In light of all this interest, Algeria has played its ace by calling for tenders for oil exploration in what it considers its territorial waters on a north-south line between Oran and Cartagena. In the framework of the fourth round of oil concessions, which will close on December 1 of this year, Algeria has invited tenders for exploration zones in 12 areas of the country, with different blocks. Among the most important of these are 143-2 and 145-1, both located along the Algerian shore. 143-2 makes a 8,794 km2 rectangle at the easternmost end of the Alboran Sea, ending opposite what would be Spanish territorial waters. The other marine block, 145-1, covers 6,924 km2 along the Algerian shoreline near Bejaia, approximately on the 5º E parallel, south of Minorca. In this case, the end of the block is about 200 km from Minorca and also facing Spanish waters. Both blocks are shown in yellow on the following map prepared by Sonatrach.

For the moment, the Algerian coast has hardly received attention and has only been drilled on two occasions (see The Petroleum Prospectivity of the Deep-Water Margin of Algeria, by Michael J. Cope).

image006 2 1

So far, Sonatrach had preserved its coastline, which was shown on maps of the Algerian ‘mining domain’ as a ‘research zone’ reserved for the state-owned company. This research has consisted of a geological study of the seabed, which in the Cartagena-Oran corridor reaches depths of up to 2 km. The fact that Sonatrach has invited tenders for the zone could mean that it has found reasonable signs of the presence of hydrocarbons. This likelihood is proportional to Sonatrach’s capacities: as the 11th biggest oil company in the world, its technical expertise must be very high. Also, with a business volume of US$18.1 billion in 2002, Sonatrach is Africa’s main business group, the world’s second largest exporter of LNG and the third largest exporter of natural gas.

-------------------------

### GIVEN TASK 1
Return the passage on Algeria's offshore oil tenders between "So far, Sonatrach" and "of natural gas.", inclusive.
### GIVEN TASK 2
According to the passage on Algeria's offshore oil tenders, what was Sonatrach's business volume in 2002?
The records that follow are separate material with no link to the passage on Algeria's offshore oil tenders.

-------------------------

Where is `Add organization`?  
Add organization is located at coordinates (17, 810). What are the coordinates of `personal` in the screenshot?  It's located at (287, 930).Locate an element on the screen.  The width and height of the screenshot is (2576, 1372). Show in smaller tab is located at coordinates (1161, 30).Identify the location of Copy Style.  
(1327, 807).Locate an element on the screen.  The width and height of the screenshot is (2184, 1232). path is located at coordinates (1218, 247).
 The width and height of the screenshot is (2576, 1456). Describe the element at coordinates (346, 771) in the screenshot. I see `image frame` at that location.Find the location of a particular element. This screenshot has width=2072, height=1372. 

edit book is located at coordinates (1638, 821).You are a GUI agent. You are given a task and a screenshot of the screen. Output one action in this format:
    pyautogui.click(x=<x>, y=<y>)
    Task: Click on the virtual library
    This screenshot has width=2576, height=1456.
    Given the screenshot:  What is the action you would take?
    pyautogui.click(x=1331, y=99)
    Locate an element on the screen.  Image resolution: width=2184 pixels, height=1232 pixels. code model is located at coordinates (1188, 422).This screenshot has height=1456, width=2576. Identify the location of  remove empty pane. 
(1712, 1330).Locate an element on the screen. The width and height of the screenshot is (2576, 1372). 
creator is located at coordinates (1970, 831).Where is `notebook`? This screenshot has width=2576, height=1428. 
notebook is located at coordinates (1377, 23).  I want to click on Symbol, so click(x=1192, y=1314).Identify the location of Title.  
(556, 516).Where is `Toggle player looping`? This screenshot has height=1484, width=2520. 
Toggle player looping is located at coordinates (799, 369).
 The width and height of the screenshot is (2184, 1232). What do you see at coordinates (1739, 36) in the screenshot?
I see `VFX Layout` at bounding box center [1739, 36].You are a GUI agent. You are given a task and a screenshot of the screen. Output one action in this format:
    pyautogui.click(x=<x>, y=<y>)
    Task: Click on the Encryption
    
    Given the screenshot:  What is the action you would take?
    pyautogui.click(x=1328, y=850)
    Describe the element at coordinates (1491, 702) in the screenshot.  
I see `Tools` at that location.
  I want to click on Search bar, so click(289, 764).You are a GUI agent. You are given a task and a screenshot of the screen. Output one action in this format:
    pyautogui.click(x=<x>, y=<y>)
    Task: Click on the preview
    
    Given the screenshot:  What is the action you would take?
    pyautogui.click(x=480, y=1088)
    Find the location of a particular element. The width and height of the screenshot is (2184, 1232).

-------------------------

### CORRECT RESULT 1
So far, Sonatrach had preserved its coastline, which was shown on maps of the Algerian ‘mining domain’ as a ‘research zone’ reserved for the state-owned company. This research has consisted of a geological study of the seabed, which in the Cartagena-Oran corridor reaches depths of up to 2 km. The fact that Sonatrach has invited tenders for the zone could mean that it has found reasonable signs of the presence of hydrocarbons. This likelihood is proportional to Sonatrach’s capacities: as the 11th biggest oil company in the world, its technical expertise must be very high. Also, with a business volume of US$18.1 billion in 2002, Sonatrach is Africa’s main business group, the world’s second largest exporter of LNG and the third largest exporter of natural gas.

### CORRECT RESULT 2
US$18.1 billion